Maxim Mai
personal homepage
Without experimentalists, theorists tend to drift, without theorists experimentalists tend to falter.
The overarching focus of my research lies in properties of strongly interacting matter. Specifically, I am interested in properties of excited states of matter, short-lived excitations of hadrons such as protons, pions etc.. My main research goal lies in building a "tridge" (three-sided bridge) between (1) theoretical methods based on symmetries of the strong interaction interaction, (2) phenomenology and application to experimental observations and (3) results of numerical ab-initio calculations of Lattice QCD.
If you want to know more see the sources below. They are ordered with respect to the desired level of details:
One of the currently best ways to access QCD at low energies while taking into account its non-perturbative nature is the lattice gauge theory. In the nutshell it is based on the discretization of the 4D-spacetime by an Euclidean 4D discrete lattice in a finite volume. Quarks are allowed to live only on the intersections of the lattice sites while gluons are associated with the links between the intersections. Through a series of well-defined steps (see fig. to the right for an excerpt) physical information can be accessed in a numerical calculation performed in supercomputing facilities. For an introductory lecture on the techniques as well as historical details see, e.g., [LectureNotes].
I am interested in relating the results of lattice QCD to the phenomenological ones based on experimental observations. A central object of study hereby is the so-called quantization condition which relates real energy eigenvalues of a multi-particle system in a finite volume with complex-valued scattering amplitudes. Based on continuum Quantum Field Theory principles we have derived few years ago the Finite-Volume-Unitarity (FVU) approach which extends to up to three interacting particles. See figure to the left and [Review].
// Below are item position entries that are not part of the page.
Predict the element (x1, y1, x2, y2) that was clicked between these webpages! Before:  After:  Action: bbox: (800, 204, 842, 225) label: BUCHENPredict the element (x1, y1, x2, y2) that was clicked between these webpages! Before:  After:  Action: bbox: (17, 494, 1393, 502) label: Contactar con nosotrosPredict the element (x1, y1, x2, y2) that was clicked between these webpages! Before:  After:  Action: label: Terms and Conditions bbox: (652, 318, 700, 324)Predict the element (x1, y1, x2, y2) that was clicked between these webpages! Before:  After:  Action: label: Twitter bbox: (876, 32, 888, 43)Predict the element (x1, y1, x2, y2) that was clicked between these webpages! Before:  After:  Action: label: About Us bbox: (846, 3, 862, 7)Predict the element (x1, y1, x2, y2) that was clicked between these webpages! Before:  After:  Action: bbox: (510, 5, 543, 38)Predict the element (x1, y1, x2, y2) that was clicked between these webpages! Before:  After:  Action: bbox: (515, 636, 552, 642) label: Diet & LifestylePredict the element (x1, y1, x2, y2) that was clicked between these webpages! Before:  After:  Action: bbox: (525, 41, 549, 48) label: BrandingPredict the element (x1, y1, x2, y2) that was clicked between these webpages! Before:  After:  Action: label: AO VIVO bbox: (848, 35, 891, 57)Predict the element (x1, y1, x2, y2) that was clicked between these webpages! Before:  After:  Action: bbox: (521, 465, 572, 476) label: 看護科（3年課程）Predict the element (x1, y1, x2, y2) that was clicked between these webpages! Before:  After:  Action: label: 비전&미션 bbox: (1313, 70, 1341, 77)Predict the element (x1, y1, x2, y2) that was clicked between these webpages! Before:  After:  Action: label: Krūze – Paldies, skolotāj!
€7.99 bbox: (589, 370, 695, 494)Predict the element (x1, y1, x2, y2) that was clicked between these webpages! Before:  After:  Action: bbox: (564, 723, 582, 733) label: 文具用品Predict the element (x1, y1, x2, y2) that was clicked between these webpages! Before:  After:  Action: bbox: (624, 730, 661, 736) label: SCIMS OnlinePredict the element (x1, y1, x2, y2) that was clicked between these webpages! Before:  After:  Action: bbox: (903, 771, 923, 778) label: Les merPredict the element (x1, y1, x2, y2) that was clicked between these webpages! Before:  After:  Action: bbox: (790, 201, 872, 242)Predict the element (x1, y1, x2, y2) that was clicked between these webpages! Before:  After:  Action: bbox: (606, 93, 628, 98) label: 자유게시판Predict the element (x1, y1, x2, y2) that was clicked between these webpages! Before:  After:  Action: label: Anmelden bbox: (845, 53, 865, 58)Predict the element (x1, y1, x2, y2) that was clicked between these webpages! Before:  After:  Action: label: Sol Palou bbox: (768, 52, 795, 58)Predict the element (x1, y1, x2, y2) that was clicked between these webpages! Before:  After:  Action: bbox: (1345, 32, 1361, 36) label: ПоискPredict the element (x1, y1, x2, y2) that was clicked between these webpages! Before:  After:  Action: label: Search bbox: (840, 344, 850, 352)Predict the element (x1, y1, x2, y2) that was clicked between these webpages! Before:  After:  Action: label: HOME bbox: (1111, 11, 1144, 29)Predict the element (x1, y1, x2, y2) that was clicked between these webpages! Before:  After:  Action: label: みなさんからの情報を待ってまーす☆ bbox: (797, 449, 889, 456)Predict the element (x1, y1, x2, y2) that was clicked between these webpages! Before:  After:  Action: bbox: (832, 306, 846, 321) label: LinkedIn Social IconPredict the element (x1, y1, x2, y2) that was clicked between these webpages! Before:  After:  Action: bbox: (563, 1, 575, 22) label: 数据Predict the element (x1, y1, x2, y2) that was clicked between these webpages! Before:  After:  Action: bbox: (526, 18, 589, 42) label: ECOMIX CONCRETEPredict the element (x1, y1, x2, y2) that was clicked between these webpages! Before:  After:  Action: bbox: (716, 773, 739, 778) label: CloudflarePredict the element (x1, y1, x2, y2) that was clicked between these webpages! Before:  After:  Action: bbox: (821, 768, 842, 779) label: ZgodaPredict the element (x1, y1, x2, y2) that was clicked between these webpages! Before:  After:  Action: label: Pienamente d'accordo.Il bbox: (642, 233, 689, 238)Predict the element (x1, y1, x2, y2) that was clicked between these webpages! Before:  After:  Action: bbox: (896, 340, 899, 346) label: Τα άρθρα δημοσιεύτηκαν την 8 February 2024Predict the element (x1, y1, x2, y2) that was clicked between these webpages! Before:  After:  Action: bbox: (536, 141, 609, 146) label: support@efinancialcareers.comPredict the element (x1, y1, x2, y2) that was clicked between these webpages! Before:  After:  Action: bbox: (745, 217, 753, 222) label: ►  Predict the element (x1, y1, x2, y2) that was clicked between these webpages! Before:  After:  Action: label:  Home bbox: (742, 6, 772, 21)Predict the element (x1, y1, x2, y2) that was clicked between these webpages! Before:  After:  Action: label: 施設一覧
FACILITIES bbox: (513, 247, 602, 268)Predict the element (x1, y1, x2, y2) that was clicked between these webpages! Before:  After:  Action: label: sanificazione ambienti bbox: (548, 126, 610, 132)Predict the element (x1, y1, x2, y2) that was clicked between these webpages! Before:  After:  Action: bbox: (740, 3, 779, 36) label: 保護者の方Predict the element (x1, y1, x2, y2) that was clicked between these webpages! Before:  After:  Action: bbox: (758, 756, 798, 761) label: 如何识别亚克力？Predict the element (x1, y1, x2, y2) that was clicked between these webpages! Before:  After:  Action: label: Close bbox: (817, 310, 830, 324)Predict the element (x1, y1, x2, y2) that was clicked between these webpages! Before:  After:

Data driven approaches run a danger of over-fitting or under-fitting the provided data. Another issue is the treatment of outliers and model misspecifications or other biases. Such problems are well known beyond physics and plenty of modern statistical or machine learning tools exists to mitigate them. One example of Neural Network based approach is shown in the right figure from a recent talk: "Denoising and sharpening the hadron spectrum through machine learning" at the recent dedicated workshop[link] in Thessaloniki.